Provides persistent long-term memory with biologically-inspired decay,
recall boosting, temporal fact chains, dream-cycle consolidation, and
channel-agnostic conversation archiving with AI-generated summaries.
No vector database, graph store, or external service required.
Use when you need: agent memory that persists across sessions, conversation
context across channels/groups/topics, fact lifecycle tracking (supersession),
or automated memory maintenance via dream cycles.
source: https://github.com/ptburkis/openclaw-memory-dreaming
homepage: https://github.com/ptburkis/openclaw-memory-dreaming
---
# Memory Dreaming
Agent-native memory and dreaming framework. Plain Markdown and JSON — no RAG,
no vector store, no graph database. Just files your human can read and edit.

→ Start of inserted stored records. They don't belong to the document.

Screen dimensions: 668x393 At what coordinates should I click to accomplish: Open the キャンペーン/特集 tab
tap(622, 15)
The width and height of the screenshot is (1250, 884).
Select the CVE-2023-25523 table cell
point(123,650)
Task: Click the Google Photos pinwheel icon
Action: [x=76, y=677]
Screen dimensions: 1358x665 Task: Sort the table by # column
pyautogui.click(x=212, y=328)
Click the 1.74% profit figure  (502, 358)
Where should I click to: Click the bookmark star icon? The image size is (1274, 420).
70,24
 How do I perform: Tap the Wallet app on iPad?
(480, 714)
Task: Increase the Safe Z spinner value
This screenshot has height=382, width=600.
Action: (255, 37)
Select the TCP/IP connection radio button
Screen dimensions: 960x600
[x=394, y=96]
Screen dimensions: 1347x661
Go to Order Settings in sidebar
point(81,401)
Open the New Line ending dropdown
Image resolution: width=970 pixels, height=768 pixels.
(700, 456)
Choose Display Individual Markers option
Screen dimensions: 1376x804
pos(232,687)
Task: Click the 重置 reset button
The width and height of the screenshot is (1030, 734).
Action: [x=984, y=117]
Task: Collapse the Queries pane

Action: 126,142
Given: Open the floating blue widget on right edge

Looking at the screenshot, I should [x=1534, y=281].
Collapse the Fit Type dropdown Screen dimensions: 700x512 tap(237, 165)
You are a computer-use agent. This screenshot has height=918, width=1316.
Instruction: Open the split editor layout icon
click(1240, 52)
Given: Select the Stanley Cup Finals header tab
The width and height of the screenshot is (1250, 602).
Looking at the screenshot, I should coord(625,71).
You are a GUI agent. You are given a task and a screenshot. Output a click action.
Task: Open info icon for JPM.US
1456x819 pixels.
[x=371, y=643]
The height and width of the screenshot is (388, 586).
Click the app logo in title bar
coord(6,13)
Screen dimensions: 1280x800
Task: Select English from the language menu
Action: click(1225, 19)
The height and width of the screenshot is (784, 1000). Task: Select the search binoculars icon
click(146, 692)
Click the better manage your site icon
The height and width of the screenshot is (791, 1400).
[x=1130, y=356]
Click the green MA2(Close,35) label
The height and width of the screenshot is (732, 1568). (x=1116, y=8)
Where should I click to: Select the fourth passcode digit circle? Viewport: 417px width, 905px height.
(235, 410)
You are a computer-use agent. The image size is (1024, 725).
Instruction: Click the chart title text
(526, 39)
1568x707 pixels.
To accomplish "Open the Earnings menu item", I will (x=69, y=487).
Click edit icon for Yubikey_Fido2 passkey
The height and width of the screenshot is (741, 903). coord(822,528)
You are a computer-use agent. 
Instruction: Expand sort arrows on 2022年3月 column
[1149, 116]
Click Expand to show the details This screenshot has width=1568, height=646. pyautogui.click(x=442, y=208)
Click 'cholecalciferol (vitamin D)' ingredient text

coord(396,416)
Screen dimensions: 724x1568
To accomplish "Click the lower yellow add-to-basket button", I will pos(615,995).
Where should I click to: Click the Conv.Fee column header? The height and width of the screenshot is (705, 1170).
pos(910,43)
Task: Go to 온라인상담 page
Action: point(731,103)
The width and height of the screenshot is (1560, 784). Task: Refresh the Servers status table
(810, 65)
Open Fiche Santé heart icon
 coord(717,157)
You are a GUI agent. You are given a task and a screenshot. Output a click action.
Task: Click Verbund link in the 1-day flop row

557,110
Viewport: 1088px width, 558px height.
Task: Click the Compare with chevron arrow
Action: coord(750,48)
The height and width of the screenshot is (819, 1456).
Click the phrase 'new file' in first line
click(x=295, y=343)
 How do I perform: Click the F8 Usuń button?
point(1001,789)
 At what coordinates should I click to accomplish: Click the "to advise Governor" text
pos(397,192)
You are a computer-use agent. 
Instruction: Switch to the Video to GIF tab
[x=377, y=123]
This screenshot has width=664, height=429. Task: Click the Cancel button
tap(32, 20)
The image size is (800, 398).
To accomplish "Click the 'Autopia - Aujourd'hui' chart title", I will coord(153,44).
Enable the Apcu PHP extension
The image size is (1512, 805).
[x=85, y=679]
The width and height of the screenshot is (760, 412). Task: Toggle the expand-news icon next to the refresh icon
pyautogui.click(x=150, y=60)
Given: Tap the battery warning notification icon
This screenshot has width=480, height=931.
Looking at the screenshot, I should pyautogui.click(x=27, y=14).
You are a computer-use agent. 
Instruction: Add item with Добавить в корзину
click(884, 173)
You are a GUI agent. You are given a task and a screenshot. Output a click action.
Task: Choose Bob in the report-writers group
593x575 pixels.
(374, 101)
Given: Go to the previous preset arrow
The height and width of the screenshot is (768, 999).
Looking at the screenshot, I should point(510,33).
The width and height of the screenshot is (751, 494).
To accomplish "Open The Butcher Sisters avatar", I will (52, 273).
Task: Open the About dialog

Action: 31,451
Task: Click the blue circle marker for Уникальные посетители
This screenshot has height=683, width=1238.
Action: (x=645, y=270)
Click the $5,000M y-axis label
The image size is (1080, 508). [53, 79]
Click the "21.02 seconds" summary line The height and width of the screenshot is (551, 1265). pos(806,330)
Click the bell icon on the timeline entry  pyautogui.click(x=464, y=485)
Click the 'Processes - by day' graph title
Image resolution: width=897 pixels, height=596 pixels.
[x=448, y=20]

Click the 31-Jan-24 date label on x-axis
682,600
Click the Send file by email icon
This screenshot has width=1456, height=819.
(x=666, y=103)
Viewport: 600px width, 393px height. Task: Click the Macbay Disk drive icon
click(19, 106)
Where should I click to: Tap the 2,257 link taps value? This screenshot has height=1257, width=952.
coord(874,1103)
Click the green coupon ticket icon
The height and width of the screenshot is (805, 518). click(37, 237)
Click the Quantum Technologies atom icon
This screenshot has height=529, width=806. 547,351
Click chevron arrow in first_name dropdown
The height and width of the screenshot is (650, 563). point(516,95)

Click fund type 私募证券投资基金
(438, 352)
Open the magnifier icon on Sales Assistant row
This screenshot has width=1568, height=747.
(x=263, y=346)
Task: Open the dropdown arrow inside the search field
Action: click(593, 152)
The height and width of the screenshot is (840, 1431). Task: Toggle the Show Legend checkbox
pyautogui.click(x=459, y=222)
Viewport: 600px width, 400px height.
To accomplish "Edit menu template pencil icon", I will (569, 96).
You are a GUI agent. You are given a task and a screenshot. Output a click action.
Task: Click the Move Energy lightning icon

> **References** (load when needed):
> - `references/architecture.md` — data model, biological inspiration, design decisions
> - `references/dream-cycle.md` — full dream cycle procedure with examples
> - `references/cold-start.md` — starting from zero memories
> - `references/cron-templates.md` — ready-to-use OpenClaw cron definitions
---
## Setup
### 1. Copy scripts to your workspace
```bash
cp skills/memory-dreaming/scripts/*.js scripts/
```
Scripts use `path.resolve(__dirname, '..')` for workspace root — they must
live in `<workspace>/scripts/`.
### 2. Bootstrap (if you have an existing MEMORY.md)
```bash
node scripts/memory-bootstrap.js # seed memory-meta.json
node scripts/conversation-archive.js --discover # see available channels
```
Starting from scratch? See `references/cold-start.md`.
### 3. Set up conversation archiving (optional)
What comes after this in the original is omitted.